When they reached the city end of Dale Street, he asked “Where are you taking me?”
She squeezed his hand. “Losing your bottle? Trust me. I’ll make you believe I’m a highbrow yet.”
“Dame,” he said. “I’d willingly believe anything of you.”
Giggling, she said, “And you’d be right.”
“So what’s our destination?”
“You’re looking at it.” She stretched out a long arm and pointed up the incline that lay before them towards the stately buildings of William Brown Street, the Iron Duke’s monument and the Corinthian bulk of St. George’s Hall. “The art gallery,” she explained, as though to a slow-witted infant. “Remember what I said about the bare ladies? They’re two a penny in there.”
Following her past the two statues which guarded the approach to the Walker Gallery; Harry was unable to resist a grin, “Do you come here often?”
“All the time,” she said with a wave of the arm. She treated a young man at the bookstall to a seductive pout; he had been admiring her figure and now responded with a blush. “Take that disbelieving look off your face, Harry Devlin. I went to art college once, remember?”
He had forgotten that and assumed a contrite expression. She nodded vigorously and said, “I may only be a humble mud wrestler, but this place fascinates me. It has a magic I never found in any other gallery. Don’t ask why, I could never explain.”
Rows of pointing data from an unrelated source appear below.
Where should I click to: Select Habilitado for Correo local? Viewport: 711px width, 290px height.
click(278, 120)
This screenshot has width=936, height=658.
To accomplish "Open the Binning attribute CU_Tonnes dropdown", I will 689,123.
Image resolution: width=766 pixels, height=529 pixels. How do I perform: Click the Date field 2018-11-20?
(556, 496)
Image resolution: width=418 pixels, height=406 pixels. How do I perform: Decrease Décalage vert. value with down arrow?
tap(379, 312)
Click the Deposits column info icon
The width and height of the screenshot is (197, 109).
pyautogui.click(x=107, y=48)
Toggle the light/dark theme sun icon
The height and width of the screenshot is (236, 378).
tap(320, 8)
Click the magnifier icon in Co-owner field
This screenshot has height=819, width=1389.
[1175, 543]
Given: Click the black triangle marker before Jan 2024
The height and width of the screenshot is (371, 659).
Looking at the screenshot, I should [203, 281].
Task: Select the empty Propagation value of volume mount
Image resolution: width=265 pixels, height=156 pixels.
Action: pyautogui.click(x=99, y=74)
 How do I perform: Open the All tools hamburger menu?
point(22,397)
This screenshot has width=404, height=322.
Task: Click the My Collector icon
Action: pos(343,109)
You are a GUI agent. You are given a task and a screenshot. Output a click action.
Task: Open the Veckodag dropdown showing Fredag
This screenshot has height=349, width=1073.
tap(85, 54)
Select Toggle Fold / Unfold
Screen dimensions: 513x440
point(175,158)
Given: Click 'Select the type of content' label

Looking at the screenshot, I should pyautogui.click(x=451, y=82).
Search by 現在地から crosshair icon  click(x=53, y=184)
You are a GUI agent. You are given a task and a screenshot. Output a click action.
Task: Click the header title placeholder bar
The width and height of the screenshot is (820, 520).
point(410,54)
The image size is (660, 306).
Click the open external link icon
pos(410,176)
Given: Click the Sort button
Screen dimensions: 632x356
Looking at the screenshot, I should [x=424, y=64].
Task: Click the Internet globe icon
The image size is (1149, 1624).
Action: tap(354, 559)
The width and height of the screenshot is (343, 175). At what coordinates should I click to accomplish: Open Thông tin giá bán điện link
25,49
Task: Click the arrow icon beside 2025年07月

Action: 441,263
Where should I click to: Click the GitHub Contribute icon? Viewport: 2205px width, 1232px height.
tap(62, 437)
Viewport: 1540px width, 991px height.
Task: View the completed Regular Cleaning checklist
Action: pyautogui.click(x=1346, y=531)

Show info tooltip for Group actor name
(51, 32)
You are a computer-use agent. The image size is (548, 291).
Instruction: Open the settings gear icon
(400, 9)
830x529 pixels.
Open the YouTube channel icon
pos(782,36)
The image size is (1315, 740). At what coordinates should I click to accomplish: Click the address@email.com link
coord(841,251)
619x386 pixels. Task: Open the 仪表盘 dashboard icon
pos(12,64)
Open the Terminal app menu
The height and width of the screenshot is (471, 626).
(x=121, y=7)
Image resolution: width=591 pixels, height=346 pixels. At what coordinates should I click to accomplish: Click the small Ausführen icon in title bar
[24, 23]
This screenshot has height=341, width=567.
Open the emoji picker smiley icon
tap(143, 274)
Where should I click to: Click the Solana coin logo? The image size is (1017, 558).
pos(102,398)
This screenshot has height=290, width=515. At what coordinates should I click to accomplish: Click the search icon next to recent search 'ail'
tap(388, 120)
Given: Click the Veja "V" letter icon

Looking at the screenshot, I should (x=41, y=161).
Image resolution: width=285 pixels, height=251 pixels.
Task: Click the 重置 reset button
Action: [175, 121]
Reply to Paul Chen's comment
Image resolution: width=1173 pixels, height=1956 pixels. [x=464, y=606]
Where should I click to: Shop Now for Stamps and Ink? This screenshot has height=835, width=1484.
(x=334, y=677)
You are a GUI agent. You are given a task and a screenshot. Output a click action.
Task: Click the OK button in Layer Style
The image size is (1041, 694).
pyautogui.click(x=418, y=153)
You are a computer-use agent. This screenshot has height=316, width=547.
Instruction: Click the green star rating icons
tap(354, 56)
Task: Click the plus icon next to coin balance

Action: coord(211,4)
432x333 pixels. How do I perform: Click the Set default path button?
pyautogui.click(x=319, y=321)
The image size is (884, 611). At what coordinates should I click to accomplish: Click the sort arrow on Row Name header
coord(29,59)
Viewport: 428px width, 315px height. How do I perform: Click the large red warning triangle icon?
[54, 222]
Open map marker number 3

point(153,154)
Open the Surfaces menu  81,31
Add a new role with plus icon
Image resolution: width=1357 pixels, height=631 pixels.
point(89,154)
Harry’s last visit here pre-dated his marriage. He let Dame guide him, showing off her knowledge and occasionally revealing a love for a particular painting that had a passion as real as the eroticism of the show at Franco’s had been fake. As he listened to her expound upon the merits of Augustus John, he reflected that, like Liz, Dame had never lost her capacity to surprise.